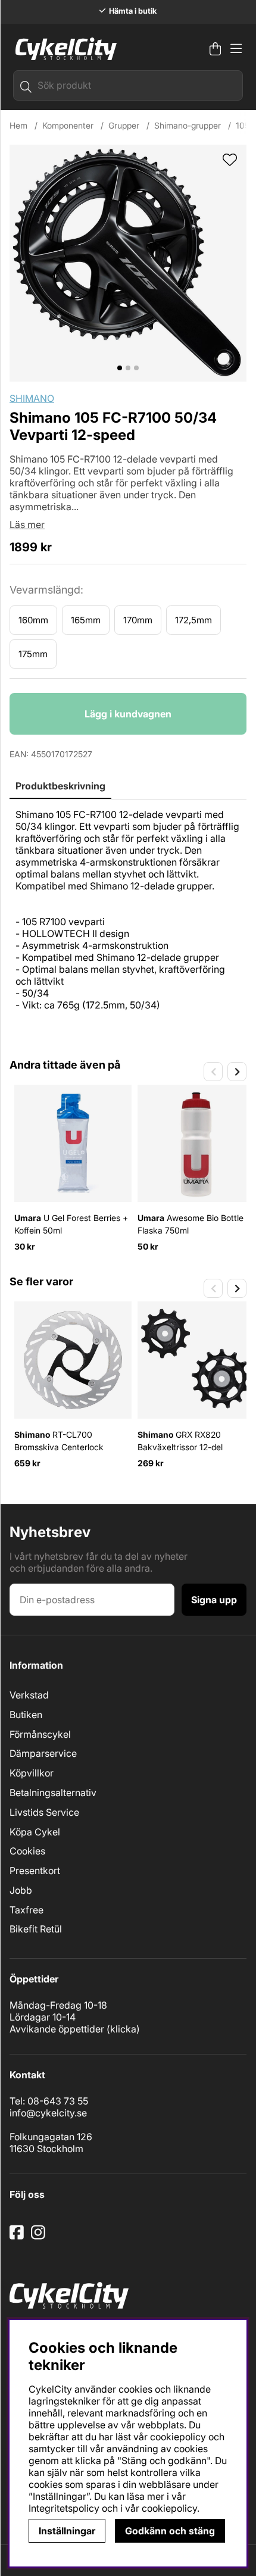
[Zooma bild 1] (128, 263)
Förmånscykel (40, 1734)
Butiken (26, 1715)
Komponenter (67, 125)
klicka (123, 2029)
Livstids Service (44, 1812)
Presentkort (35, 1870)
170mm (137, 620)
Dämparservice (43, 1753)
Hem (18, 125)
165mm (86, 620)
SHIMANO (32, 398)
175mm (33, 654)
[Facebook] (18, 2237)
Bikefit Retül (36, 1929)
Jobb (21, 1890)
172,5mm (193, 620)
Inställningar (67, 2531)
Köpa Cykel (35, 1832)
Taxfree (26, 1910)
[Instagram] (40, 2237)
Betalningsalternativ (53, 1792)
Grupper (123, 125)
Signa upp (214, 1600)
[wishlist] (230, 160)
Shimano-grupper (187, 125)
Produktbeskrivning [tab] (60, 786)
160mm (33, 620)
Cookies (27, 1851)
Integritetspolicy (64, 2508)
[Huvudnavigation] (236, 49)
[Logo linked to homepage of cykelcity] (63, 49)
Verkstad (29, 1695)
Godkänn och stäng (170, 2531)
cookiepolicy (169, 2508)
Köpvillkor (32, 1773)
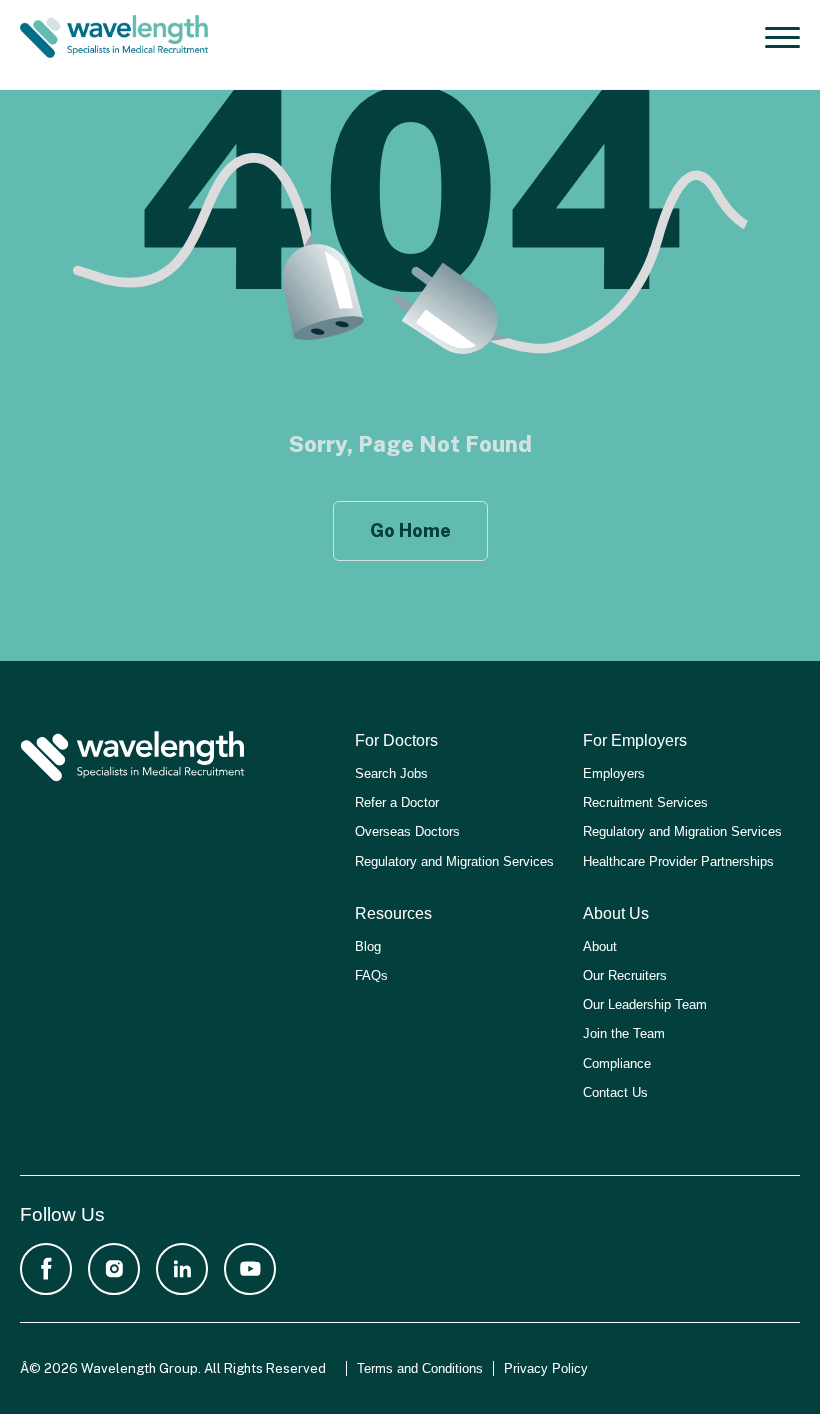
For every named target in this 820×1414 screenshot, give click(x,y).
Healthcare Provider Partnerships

- ASSIGNED TASK: Write out the entries again, exactly as given, skipping any images.

- RESPONSE BOX:
[Zooma bild 1] (128, 263)
Förmånscykel (40, 1734)
Butiken (26, 1715)
Komponenter (67, 125)
klicka (123, 2029)
Livstids Service (44, 1812)
Presentkort (35, 1870)
170mm (137, 620)
Dämparservice (43, 1753)
Hem (18, 125)
165mm (86, 620)
SHIMANO (32, 398)
175mm (33, 654)
[Facebook] (18, 2237)
Bikefit Retül (36, 1929)
Jobb (21, 1890)
172,5mm (193, 620)
Inställningar (67, 2531)
Köpa Cykel (35, 1832)
Taxfree (26, 1910)
[Instagram] (40, 2237)
Betalningsalternativ (53, 1792)
Grupper (123, 125)
Signa upp (214, 1600)
[wishlist] (230, 160)
Shimano-grupper (187, 125)
Produktbeskrivning [tab] (60, 786)
160mm (33, 620)
Cookies (27, 1851)
Integritetspolicy (64, 2508)
[Huvudnavigation] (236, 49)
[Logo linked to homepage of cykelcity] (63, 49)
Verkstad (29, 1695)
Godkänn och stäng (170, 2531)
cookiepolicy (169, 2508)
Köpvillkor (32, 1773)
For every named target in this 820×1414 screenshot, give click(x,y).
Healthcare Provider Partnerships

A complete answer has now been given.